Rather than take on more staff, senior management now employ an ‘overtime regime’. Stressed out workers, dealing daily with angry members of the public who have no-one else on whom to vent their frustrations, once had the luxury of a weekend off to unwind. Now, they are expected to work ten hour days and turn in on Saturdays, not necessarily to catch up on benefit claims, but to bolster the statistics necessary to make senior management look good to those at the top, who determine SSA’s efficiency entirely by its statistics.
To add insult to injury, top grade workers with many years of vital experience in handling complex claims, are being forced to spend much of their valuable time on menial duties, once the job of minor clerks and receptionists no longer employed, and not being replaced, by SSA.
$50-an-hour experts doing the work of $12-an-hour employees!
Where, oh where, has the sanity gone?
Above, I published an excerpt from a Melanie Payne article in News-Press. I noted the article was “reproduced almost in its entirety”. I left out the ending. Here it is:
“According to Douglas Mohney, an attorney with the Avard Law Offices in Cape Coral, Social Security is, “an incredibly complex system and tens of thousands of people a year get hung up by not quite knowing the rules since no one gives a complete explanation.”
People receiving benefits can suddenly stop getting them…….and it takes years to have them reinstated.
Other people trying to qualify for benefits are repeatedly denied and have to wait for a hearing before an administrative law judge, Mohney said.

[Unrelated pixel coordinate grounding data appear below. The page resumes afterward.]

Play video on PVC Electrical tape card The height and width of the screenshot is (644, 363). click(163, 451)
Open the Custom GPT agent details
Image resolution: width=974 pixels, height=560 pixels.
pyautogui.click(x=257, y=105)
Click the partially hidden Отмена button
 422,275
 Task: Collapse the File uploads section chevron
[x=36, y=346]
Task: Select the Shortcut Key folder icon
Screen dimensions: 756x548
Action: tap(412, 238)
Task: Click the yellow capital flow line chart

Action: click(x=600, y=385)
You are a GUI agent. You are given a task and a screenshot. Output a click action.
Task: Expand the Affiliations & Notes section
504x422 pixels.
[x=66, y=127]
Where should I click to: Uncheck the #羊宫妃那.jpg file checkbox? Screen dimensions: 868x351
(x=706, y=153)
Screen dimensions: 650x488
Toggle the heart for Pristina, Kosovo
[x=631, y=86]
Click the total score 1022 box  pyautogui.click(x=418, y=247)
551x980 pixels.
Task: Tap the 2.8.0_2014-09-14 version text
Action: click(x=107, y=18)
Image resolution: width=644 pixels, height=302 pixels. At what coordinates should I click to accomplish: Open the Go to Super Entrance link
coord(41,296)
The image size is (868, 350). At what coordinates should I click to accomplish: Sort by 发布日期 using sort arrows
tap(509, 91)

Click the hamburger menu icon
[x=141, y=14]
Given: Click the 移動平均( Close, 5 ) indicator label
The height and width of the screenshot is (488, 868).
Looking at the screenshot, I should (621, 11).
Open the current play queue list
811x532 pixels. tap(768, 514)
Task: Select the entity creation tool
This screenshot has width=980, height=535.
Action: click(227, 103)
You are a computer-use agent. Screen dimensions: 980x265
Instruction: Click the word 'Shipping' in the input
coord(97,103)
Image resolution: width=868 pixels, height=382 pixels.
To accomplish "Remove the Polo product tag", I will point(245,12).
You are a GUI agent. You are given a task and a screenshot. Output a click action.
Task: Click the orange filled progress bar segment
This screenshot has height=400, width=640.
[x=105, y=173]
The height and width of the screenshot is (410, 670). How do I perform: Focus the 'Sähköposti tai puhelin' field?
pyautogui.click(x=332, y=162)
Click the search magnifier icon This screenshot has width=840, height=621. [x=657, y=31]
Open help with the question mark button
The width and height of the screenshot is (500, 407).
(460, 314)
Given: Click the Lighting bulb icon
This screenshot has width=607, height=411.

Getting a hearing can take years. One of Mohney’s clients applied for Social Security Disability in 2005. His hearing is scheduled for April 1.
“He’s on a cane, and he’s been homeless four or five times,” Mohney said.
Many of his clients die while waiting.
When I was talking to Mohney, he had on his desk the file of a woman who had been waiting three years for a hearing. She had a number of health problems, including depression.
Mohney had just received notice that her hearing had been scheduled for April.
But she won’t need it.
She committed suicide.”
This poor woman was anonymous. We’ll never know who it was. One day, it could be me, or maybe even, you.